The opposite – the altering of somethings properties in Eidos effecting the material form – as it turns out, is also true. This is what we call Magic.

Eidos Key

The Eidos key is a theoretical concept by people that study how magic works, and is the so called "missing step" between been calculation and actualization. To use magic, a mage must first conceptualize the change, then calculate it, and then actualize it into the world. Many researchers delve into how a mage takes a calculation applies it to the world, but many leading theorists support the idea of a so called "Eidos Key" unique to humans that allows them to interface directly with Eidos.
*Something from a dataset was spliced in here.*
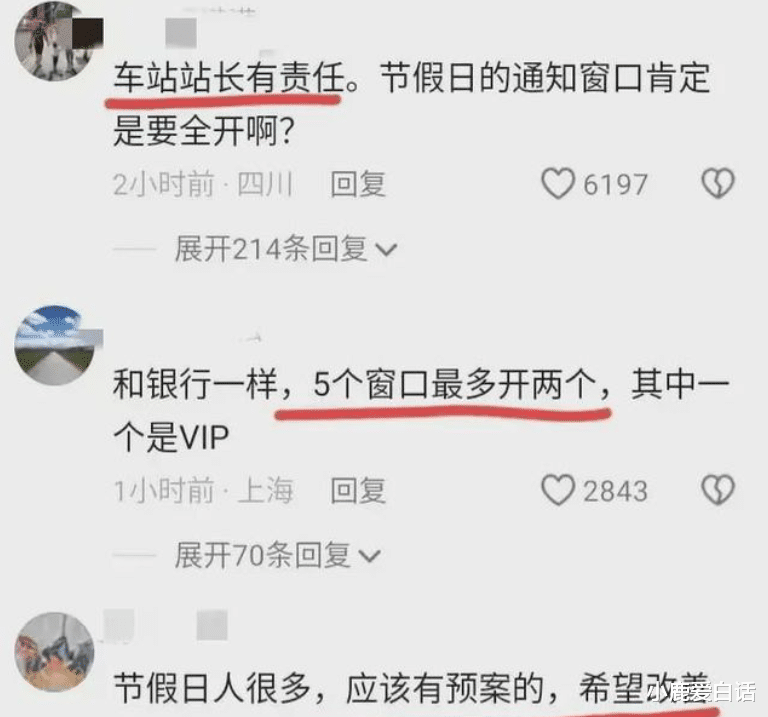Tap broken heart on 上海 comment
This screenshot has width=768, height=717.
click(718, 490)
Several attempts have been made to make an artificial Eidos Key to make a computer fully capable of independently activating magic, but so far no one seems to have succeeded. Well, unless you count I.L.A., but that is a little controversial currently.

Eidos Data

Many mages refer to Form of something in Eidos as Eidos data; this is a construction of the mage's mind to make processing the calculations of Eidos forms possible. Eidos data for an object contains all of the essential properties of that Form, as well as all of the conditional properties. It is possible to imagine this as a multi tiered structure, with the conditional properties being more accessible than the essential properties. Essential properties are very challenging to read or understand; at their most basic level, they contain things like material composition; things that if changed, the Form would no longer be the same thing in the material world as it currently is. Conditional properties are the things that tend to change on a regular basis, or that do not fundamentally change what it is - some of these are obvious, such as current relative movement speed to other objects, while some have more complicated ramifications, like weight. While weight should be a derived property from the other data of the form, that is a result of physics, and it is possible to overwrite the data directly in Eidos, though such a change will revert as soon as the mage that made the change is no longer actively persisting the calculation as physics rewrites the correctly derived value.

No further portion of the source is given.